What one must consider is in this string of servers across which this data travels, not all of them are dedicated to just Battlefield 2 players. Some, such as my ISP server (Comcast) are catering to hundreds of thousands of home PC users doing banking, browsing websites, running chat software and the like. They also provide service to businesses sending e-mail, doing data transfers and this sort of thing. There have always been high-traffic periods during a day. For instance, most people know as the close of the business day approaches, a flood of e-mails go rushing out from the corporate world at the last minute. The after dinner, but before bedtime hours at various time zones (in succession) around the world see a huge increase in traffic which has the various servers working at their maximum capabilities in most cases. Weekends? Everybody and their cousin with a PC is hitting the web when Saturdays and Sundays come! This is when the true quality of the hardware operated by service providers, and the quality of the operators who set up the server's parameters begins to show. Recalling the weakest link adage, any one of these servers that's overloaded because the operators miscalculated their useage rates, or are not properly configured, because the tech-weenies could use some more schooling, is enough to cause a game like BF 2 to work poorly, or not at all.

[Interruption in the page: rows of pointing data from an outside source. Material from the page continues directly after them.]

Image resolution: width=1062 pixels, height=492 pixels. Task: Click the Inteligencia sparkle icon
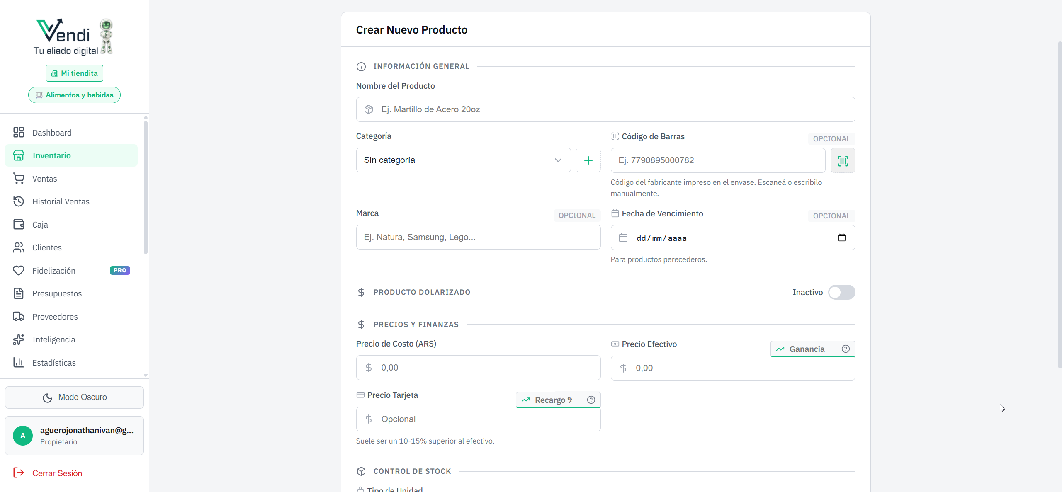pyautogui.click(x=19, y=339)
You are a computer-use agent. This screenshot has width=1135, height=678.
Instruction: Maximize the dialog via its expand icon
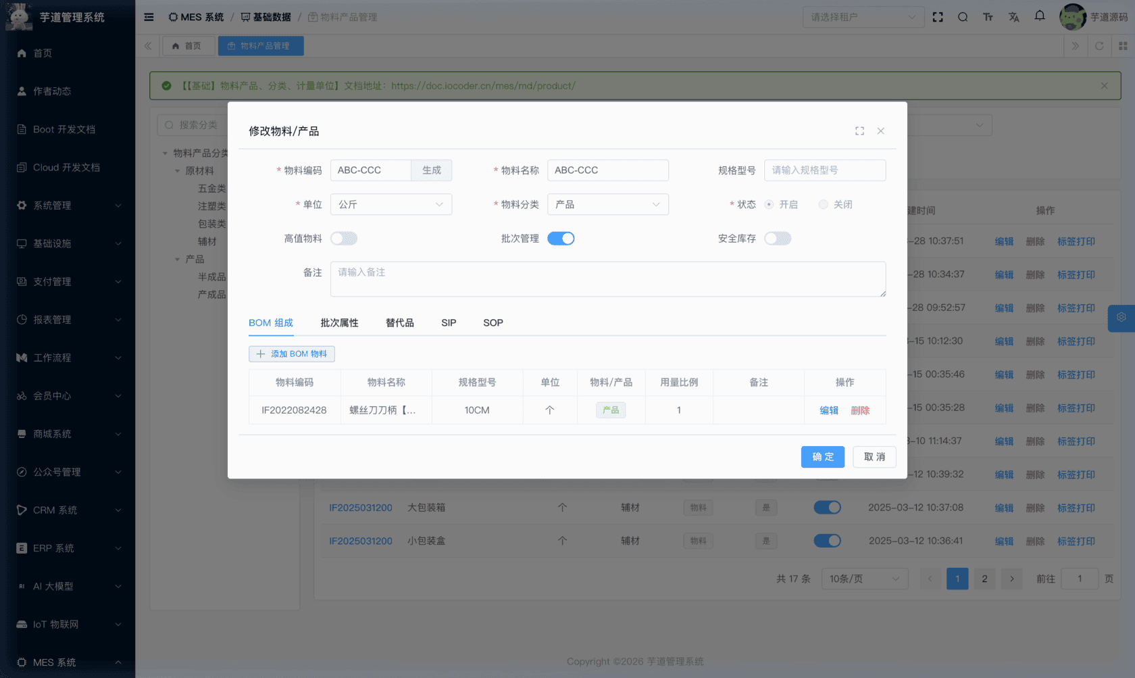click(859, 130)
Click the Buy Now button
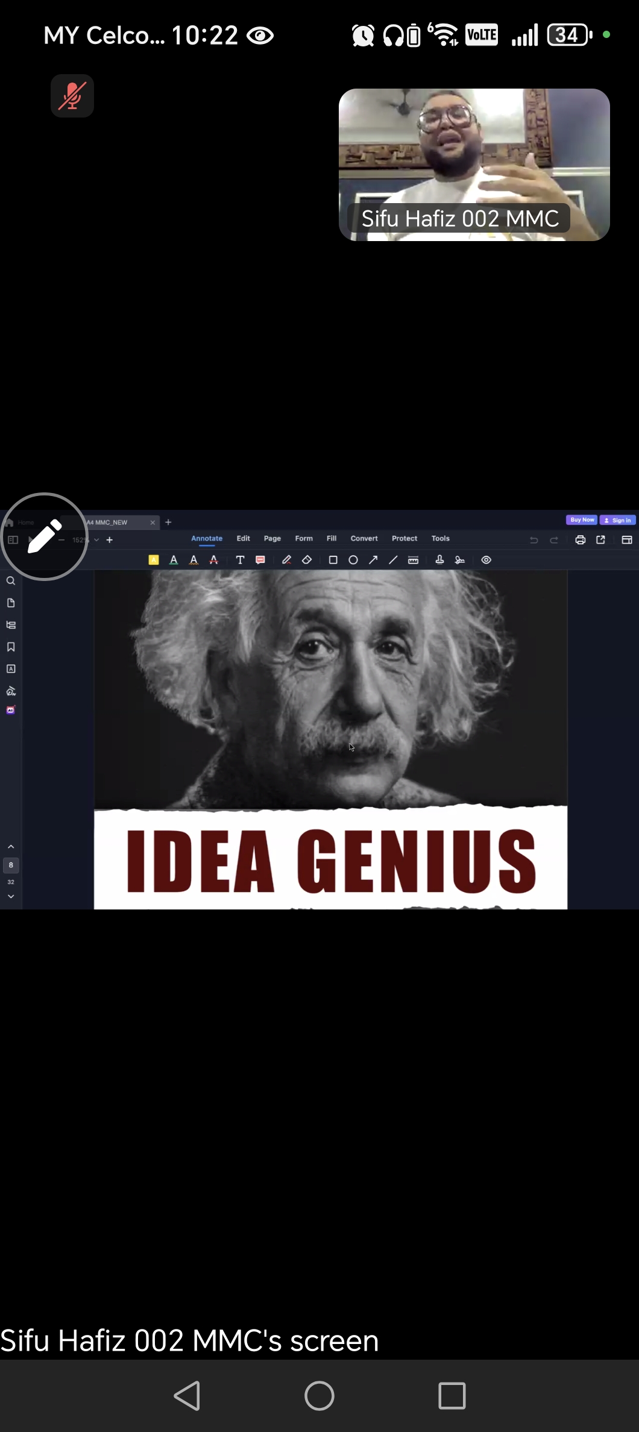This screenshot has width=639, height=1432. click(x=582, y=520)
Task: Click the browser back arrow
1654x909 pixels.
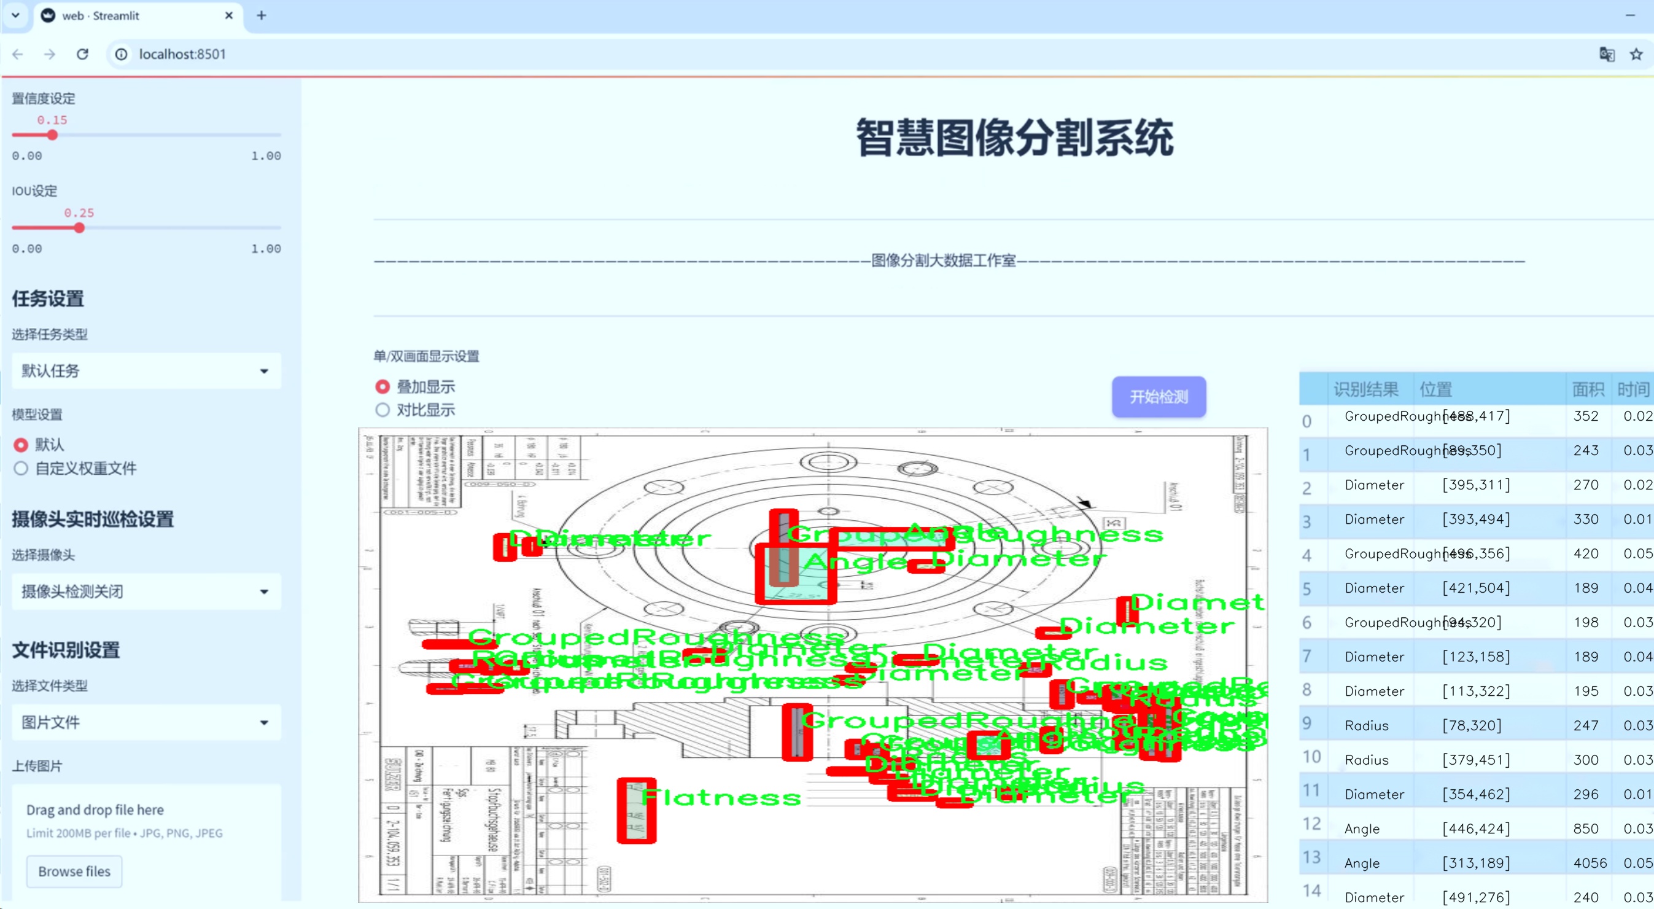Action: point(18,55)
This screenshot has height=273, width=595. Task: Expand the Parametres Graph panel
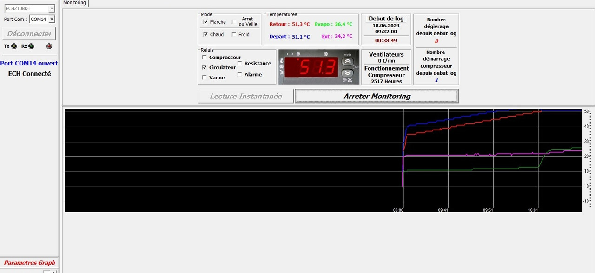tap(29, 263)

Sure, it is possible to some degree to slap a band-aid on this process by procuring the top-end of everything for your own computer, and by hitting the books and tweaking, clocking or using other contortions to gain efficiency. However, it should be apparent to all - that will only go so far. Most of the posts I've seen in gaming forums are replete with accounts of going to these extremes with no noticeable difference, and why's that? It's not your computer that's causing the problems. It's probably someone else's.

What one must ask oneself is this: If this game has a graphics presentation potential that is excellent, why didn't the developers (and especially the ones who distribute the game) take all this into account? Or, if they did, why haven't the ones who created this game server system, as it were, ensured all the servers (save the player's ISP) are up to snuff? Why do we have to play the game at its lowest settings, when we paid for the highest ones? If they tell you it's your computer, isn't that just blame shifting? Hasn't anyone noticed the nexus between the hardware developers and the gaming industry? Why is it each succeeding game will require another few hundreds of dollars of investment by the player just to make the game work as intended? Once again, I detect a funny $mell, and it ain't coming from my computer.